What was Denny Miller’s role in Tarzan?
Denny Miller played the title role in MGM’s Tarzan, the Ape Man (1959), making him the first blond actor to portray Tarzan in a major film release. The film was a low-budget production that relied heavily on recycled footage from earlier Johnny Weissmuller Tarzan films, creating obvious visual mismatches between the dark-haired Weissmuller in wide shots and the blond Miller in close-ups. Despite holding Miller under a twenty-month contract, MGM had him actively working as Tarzan for only eight weeks.

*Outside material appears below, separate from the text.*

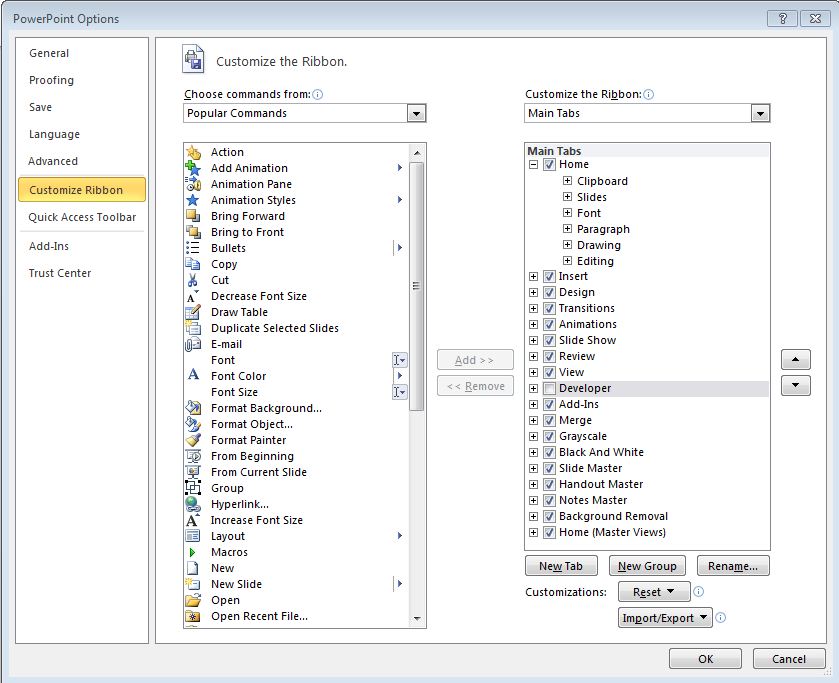
Task: Click the Help question mark button
Action: 783,19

How did Denny Miller get discovered?
During his senior year at UCLA, Miller worked a summer job as a furniture mover to help pay his tuition. While working a moving job on Sunset Boulevard in 1958, his impressive athletic frame caught the attention of a Hollywood talent agent who signed him on the spot to a contract with MGM. His screen test was directed by George Cukor, one of Hollywood’s most celebrated directors.
How did Denny Miller die?
Denny Miller was diagnosed with amyotrophic lateral sclerosis (ALS), the progressive neurodegenerative disease also known as Lou Gehrig’s disease, in January 2014. He died from complications of ALS on September 9, 2014, in Las Vegas, Nevada, at age 80. He was survived by his wife Nancy Miller, his son Brad, and his daughter Courtney.
How long was Denny Miller the Gorton’s Fisherman?
Denny Miller portrayed the Gorton’s Fisherman in the company’s television advertising campaign for fourteen years. The campaign gave him one of the most sustained periods of national visibility in his career, with his face in American living rooms long after his Wagon Train and Tarzan years had faded from the headlines.